Rewrite the items below with "panel" swapped for "sidebar" and everything else left the same. Leave out the pictures.

- - -

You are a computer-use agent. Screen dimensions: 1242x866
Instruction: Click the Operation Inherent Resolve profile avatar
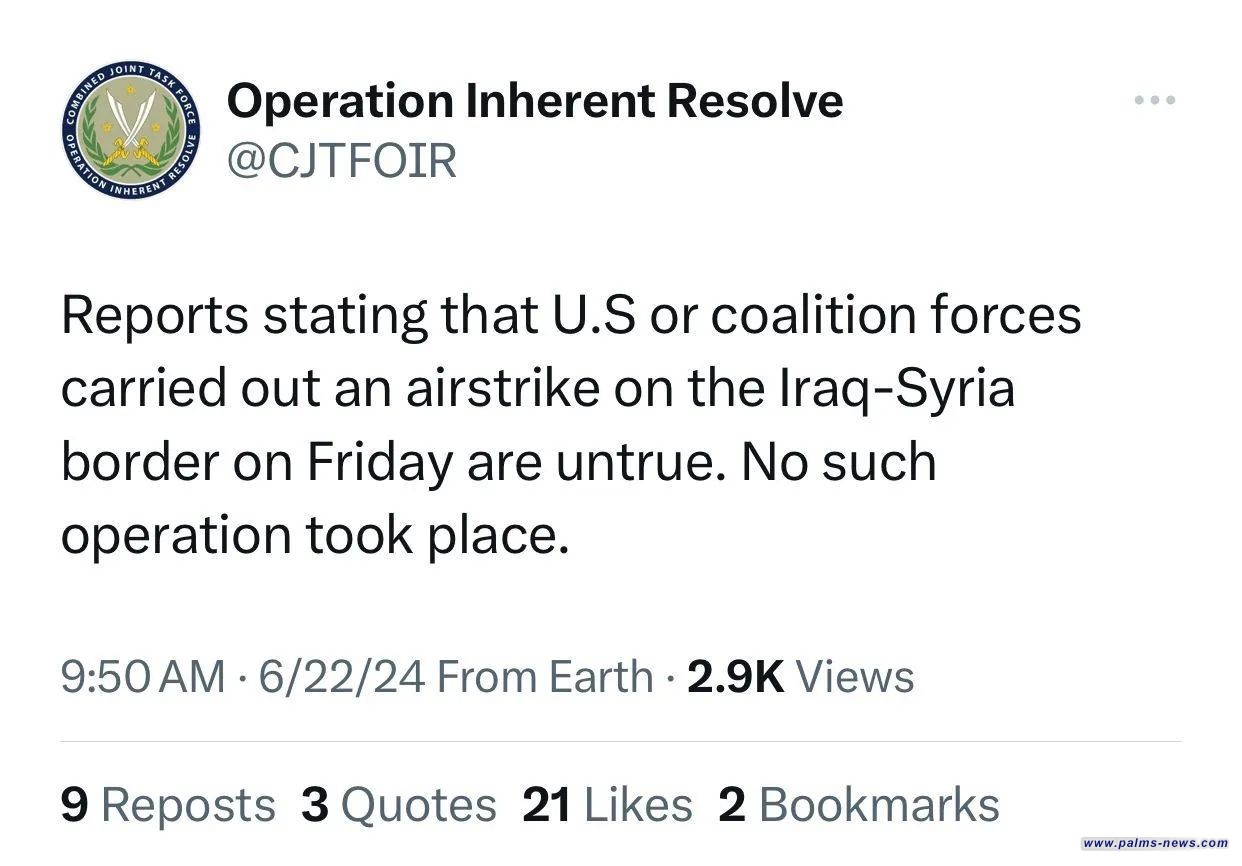tap(127, 130)
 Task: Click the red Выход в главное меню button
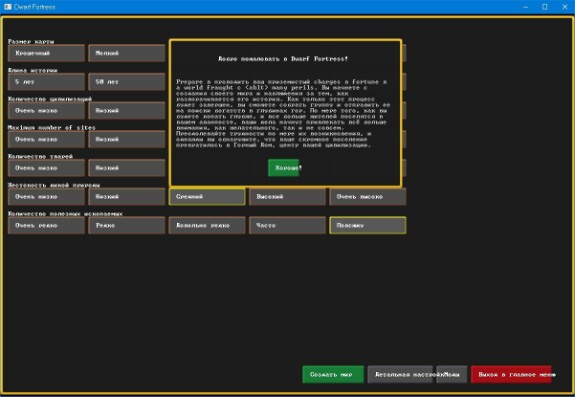[511, 374]
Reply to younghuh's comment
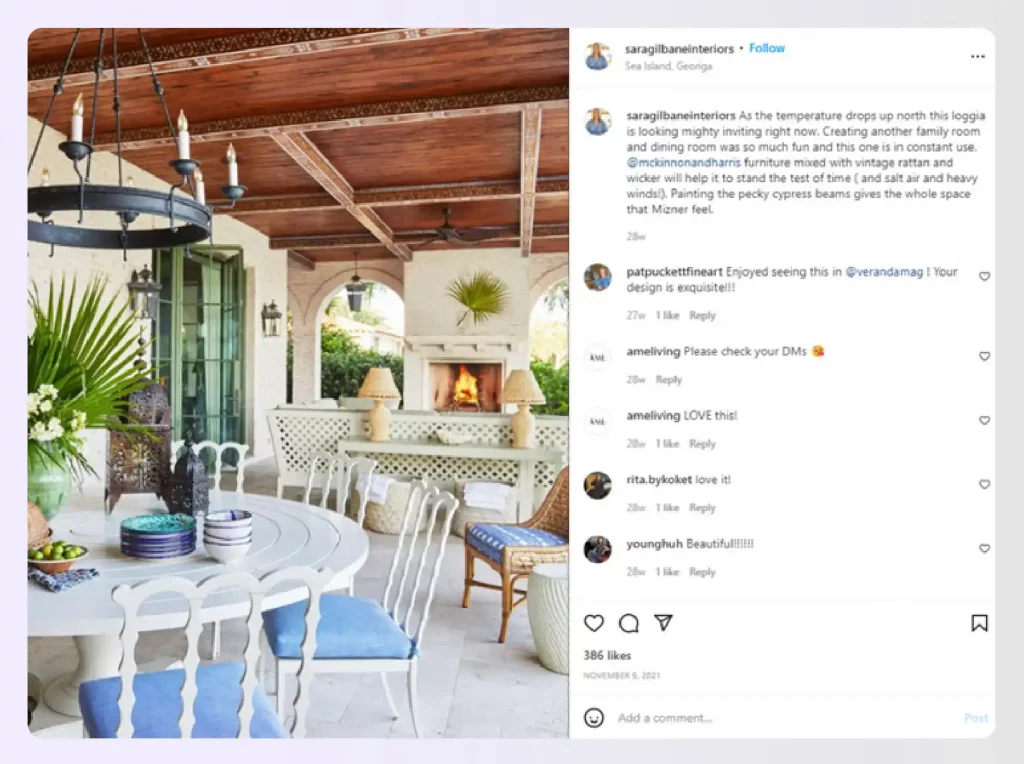Viewport: 1024px width, 764px height. [702, 572]
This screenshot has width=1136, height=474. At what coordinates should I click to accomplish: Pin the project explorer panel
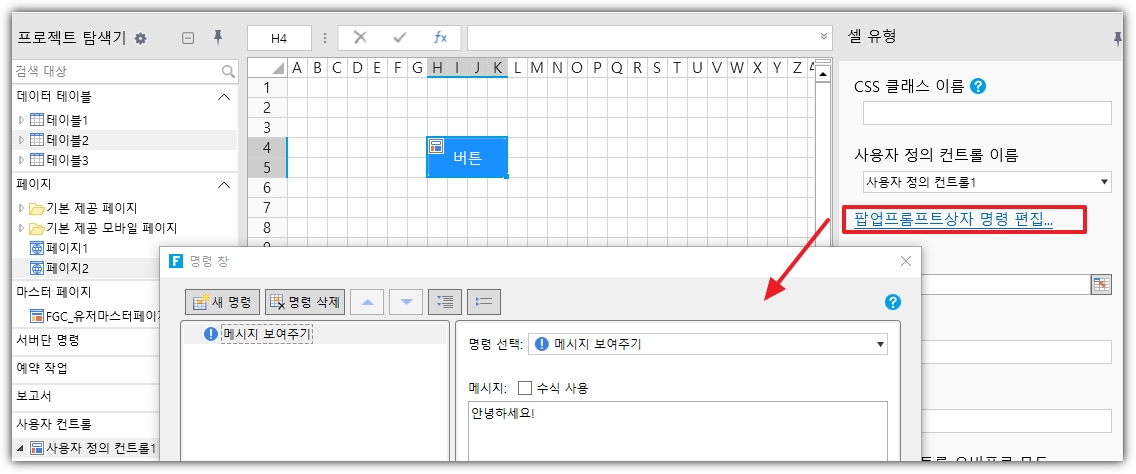point(217,37)
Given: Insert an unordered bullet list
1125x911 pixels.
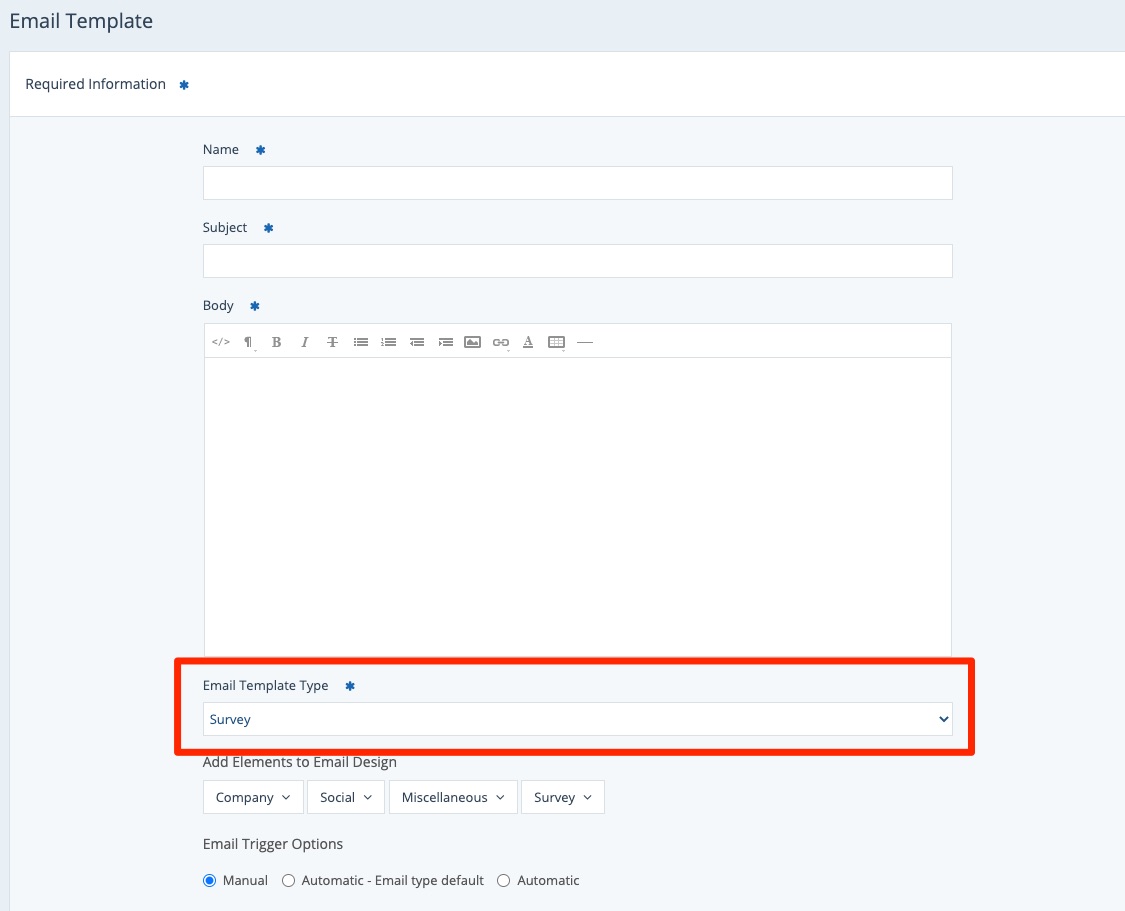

- - -

Solution to this exercise >>
You are a computer-use agent. Screen dimensions: 1242x866
Instruction: Click the Operation Inherent Resolve profile avatar
tap(127, 130)
 Task: Click the red Выход в главное меню button
[511, 374]
Reply to younghuh's comment
Viewport: 1024px width, 764px height. [702, 572]
This screenshot has width=1136, height=474. At what coordinates should I click to accomplish: Pin the project explorer sidebar
point(217,37)
Given: Insert an unordered bullet list
1125x911 pixels.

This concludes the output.